Texte fourni
::::::

En bref
Même si un consommateur a admis être en retard dans ses paiements à l'institution financière, il a invoqué différentes dispositions de la Loi sur la protection du consommateur ainsi que de son règlement d'application afin de faire déclarer nul un avis de déchéance du bénéfice du terme; l'incurie dont il a fait preuve en signant avec la banque un contrat de vente à tempérament sur la base de fausses déclarations et d'omissions fonde à opposer une fin de non-recevoir à sa demande.
Résumé de l'affaire
Requête en réclamation d'une somme de 19 457 $. Accueillie.

::::::

Énoncé 1
Répondez à ces questions d'après le résumé de décision ci-dessus.
(a) Quelle loi le consommateur a-t-il invoquée pour faire annuler l'avis de déchéance du bénéfice du terme ?
(b) Quel type de contrat a-t-il signé avec la banque ?
(c) Quelle somme la requête réclame-t-elle ?

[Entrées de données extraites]
::::::

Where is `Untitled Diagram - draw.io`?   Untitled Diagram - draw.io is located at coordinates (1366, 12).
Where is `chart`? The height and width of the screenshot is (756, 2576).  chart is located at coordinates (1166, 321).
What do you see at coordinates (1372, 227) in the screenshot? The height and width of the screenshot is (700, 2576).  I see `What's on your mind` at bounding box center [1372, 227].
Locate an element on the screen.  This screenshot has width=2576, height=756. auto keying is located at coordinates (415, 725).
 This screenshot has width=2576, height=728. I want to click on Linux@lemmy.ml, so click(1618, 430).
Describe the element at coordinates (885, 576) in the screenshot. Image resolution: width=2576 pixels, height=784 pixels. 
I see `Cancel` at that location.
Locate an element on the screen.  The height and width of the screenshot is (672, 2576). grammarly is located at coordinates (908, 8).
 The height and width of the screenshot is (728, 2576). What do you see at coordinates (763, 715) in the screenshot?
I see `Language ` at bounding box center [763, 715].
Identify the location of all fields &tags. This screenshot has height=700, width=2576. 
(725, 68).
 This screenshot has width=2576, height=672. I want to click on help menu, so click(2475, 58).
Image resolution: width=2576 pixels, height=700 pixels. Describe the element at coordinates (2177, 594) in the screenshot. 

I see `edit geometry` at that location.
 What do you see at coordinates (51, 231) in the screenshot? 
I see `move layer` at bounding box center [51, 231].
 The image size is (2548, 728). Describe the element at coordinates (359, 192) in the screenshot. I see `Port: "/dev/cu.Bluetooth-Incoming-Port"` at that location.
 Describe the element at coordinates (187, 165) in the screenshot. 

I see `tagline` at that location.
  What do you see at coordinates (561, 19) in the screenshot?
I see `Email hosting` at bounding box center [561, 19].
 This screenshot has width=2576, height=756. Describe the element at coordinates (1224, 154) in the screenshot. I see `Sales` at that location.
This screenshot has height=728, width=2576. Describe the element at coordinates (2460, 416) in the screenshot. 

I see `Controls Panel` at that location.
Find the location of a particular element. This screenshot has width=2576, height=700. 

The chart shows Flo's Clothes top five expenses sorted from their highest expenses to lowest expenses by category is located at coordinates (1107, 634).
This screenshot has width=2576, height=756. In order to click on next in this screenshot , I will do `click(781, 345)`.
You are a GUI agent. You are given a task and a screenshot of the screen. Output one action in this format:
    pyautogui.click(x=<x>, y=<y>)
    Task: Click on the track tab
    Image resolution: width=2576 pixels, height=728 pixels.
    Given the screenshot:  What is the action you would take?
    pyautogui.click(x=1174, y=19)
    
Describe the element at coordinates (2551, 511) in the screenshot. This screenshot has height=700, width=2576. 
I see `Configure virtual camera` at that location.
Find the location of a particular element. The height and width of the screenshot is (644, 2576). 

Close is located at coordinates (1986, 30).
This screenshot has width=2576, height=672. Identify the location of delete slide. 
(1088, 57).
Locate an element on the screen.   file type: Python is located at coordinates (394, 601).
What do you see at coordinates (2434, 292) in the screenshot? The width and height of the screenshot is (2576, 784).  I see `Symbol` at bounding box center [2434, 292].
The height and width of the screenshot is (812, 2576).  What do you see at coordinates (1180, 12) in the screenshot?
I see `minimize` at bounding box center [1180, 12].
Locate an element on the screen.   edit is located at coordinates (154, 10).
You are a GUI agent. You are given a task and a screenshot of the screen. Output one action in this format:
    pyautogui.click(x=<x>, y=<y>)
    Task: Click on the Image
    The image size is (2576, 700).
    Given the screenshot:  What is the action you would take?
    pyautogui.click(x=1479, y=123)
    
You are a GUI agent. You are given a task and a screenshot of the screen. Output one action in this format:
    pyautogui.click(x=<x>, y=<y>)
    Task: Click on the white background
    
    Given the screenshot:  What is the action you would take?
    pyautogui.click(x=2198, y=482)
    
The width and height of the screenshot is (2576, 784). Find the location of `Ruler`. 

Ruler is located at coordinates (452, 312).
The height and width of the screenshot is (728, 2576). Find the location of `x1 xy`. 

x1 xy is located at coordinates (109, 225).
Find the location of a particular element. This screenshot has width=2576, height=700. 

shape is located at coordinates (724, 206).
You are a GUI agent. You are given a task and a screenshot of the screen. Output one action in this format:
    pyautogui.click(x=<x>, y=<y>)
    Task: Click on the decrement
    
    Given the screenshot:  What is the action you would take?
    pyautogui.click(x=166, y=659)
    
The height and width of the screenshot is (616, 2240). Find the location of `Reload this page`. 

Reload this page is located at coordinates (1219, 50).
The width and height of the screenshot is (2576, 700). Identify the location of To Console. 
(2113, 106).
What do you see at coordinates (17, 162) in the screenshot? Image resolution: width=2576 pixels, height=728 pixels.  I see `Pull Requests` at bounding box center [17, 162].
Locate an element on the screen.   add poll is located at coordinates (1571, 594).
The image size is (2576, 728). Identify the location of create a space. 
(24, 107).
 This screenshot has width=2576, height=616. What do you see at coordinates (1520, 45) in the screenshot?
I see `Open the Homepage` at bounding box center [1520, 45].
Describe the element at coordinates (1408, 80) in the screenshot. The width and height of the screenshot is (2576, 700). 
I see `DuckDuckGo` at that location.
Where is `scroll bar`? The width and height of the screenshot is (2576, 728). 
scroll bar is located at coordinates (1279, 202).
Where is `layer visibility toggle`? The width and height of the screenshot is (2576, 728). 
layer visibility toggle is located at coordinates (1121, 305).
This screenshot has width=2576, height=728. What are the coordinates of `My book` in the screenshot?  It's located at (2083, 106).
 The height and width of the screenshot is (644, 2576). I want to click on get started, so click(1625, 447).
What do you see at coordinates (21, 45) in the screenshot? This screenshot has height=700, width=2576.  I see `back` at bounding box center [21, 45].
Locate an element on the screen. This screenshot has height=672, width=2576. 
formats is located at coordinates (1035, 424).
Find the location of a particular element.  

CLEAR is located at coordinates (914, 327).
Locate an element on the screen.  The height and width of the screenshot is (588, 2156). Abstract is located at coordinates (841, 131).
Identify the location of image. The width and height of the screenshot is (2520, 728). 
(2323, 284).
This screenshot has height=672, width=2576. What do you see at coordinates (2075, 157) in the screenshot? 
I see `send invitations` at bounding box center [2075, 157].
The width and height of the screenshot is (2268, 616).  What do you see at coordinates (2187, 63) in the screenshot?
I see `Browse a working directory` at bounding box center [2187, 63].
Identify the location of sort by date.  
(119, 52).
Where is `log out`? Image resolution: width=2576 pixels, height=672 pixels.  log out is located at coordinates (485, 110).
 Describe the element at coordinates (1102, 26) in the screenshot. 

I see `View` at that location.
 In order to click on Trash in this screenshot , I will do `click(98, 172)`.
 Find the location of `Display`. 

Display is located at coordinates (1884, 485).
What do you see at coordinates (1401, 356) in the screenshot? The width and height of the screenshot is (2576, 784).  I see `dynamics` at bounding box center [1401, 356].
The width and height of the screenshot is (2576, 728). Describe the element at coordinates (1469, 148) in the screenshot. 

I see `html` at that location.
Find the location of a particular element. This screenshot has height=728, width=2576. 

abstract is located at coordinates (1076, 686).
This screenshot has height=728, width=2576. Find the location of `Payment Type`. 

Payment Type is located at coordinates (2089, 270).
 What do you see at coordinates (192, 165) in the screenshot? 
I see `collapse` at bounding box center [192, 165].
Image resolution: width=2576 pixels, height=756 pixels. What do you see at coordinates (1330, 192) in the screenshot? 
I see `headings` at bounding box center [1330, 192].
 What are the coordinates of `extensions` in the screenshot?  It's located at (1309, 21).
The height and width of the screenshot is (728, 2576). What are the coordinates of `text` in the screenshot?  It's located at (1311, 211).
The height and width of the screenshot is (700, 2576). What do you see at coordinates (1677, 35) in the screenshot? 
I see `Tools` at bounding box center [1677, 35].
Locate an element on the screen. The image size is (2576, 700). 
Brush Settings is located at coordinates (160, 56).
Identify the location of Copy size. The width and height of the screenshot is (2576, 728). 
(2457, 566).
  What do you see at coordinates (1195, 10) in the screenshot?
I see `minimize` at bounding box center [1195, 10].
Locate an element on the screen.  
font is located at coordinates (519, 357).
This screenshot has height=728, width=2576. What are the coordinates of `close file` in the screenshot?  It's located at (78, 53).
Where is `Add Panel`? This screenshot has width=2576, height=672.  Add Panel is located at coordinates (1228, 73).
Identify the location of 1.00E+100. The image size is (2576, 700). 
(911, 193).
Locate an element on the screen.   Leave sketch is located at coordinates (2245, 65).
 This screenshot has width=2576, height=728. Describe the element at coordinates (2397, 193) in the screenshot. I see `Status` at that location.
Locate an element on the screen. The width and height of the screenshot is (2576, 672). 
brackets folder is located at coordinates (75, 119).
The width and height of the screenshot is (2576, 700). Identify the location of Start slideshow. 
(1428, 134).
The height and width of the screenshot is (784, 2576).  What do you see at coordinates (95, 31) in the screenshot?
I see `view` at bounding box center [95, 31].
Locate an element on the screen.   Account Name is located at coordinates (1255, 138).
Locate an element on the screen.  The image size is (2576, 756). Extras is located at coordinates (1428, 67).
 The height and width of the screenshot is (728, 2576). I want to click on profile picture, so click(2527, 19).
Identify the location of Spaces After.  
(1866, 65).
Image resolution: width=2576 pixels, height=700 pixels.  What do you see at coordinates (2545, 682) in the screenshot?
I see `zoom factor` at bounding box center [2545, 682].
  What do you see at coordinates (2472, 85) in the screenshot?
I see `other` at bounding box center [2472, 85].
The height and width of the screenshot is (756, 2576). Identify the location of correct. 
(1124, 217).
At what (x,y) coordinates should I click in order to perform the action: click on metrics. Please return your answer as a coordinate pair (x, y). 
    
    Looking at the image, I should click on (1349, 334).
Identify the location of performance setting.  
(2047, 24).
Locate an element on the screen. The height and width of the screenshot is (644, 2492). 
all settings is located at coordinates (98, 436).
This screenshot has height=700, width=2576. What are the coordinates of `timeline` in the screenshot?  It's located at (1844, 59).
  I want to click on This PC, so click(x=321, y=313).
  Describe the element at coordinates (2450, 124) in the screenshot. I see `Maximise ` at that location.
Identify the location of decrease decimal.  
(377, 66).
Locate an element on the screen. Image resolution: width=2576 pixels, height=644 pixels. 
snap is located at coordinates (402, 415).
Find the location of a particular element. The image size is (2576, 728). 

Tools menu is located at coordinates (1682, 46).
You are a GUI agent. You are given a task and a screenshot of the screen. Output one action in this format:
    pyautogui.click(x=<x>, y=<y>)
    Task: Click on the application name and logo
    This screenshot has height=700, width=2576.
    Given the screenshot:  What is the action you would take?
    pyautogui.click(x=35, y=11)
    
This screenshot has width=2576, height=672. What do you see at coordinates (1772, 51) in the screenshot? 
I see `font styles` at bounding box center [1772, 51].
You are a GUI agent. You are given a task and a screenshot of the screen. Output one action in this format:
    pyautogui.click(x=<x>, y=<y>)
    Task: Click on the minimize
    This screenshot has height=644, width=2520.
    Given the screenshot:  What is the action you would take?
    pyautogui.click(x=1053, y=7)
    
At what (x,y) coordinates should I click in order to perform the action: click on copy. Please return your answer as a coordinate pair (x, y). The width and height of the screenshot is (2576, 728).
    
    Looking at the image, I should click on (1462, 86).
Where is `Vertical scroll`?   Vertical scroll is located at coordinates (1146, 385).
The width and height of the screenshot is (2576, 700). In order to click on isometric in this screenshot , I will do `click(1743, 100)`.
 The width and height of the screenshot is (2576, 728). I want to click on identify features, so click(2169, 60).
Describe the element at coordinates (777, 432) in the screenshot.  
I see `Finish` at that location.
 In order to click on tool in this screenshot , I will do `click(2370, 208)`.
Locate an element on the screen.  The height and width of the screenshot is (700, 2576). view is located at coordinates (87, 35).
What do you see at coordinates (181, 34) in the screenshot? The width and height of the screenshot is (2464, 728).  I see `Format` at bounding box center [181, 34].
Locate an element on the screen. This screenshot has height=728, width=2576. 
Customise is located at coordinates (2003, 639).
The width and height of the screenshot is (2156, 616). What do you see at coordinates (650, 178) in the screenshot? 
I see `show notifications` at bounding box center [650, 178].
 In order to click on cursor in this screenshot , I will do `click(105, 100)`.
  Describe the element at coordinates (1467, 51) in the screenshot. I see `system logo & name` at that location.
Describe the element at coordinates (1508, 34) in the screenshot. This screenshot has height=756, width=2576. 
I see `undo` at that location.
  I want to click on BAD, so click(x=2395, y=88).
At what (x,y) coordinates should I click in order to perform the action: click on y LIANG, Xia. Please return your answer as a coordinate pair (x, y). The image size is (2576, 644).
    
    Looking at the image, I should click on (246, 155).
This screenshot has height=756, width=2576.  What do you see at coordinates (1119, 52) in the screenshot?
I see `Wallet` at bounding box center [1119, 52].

::::::

Énoncé 2
Recopiez à l'identique les lignes des données en partant de celle qui contient « Describe the element at coordinates (777, 432) ». Allez jusqu'à la fin des données.

Réponse complète 1
(a) La Loi sur la protection du consommateur, ainsi que son règlement d'application.
(b) Un contrat de vente à tempérament.
(c) 19 457 $.

Réponse complète 2
Describe the element at coordinates (777, 432) in the screenshot.  
I see `Finish` at that location.
 In order to click on tool in this screenshot , I will do `click(2370, 208)`.
Locate an element on the screen.  The height and width of the screenshot is (700, 2576). view is located at coordinates (87, 35).
What do you see at coordinates (181, 34) in the screenshot? The width and height of the screenshot is (2464, 728).  I see `Format` at bounding box center [181, 34].
Locate an element on the screen. This screenshot has height=728, width=2576. 
Customise is located at coordinates (2003, 639).
The width and height of the screenshot is (2156, 616). What do you see at coordinates (650, 178) in the screenshot? 
I see `show notifications` at bounding box center [650, 178].
 In order to click on cursor in this screenshot , I will do `click(105, 100)`.
  Describe the element at coordinates (1467, 51) in the screenshot. I see `system logo & name` at that location.
Describe the element at coordinates (1508, 34) in the screenshot. This screenshot has height=756, width=2576. 
I see `undo` at that location.
  I want to click on BAD, so click(x=2395, y=88).
At what (x,y) coordinates should I click in order to perform the action: click on y LIANG, Xia. Please return your answer as a coordinate pair (x, y). The image size is (2576, 644).
    
    Looking at the image, I should click on (246, 155).
This screenshot has height=756, width=2576.  What do you see at coordinates (1119, 52) in the screenshot?
I see `Wallet` at bounding box center [1119, 52].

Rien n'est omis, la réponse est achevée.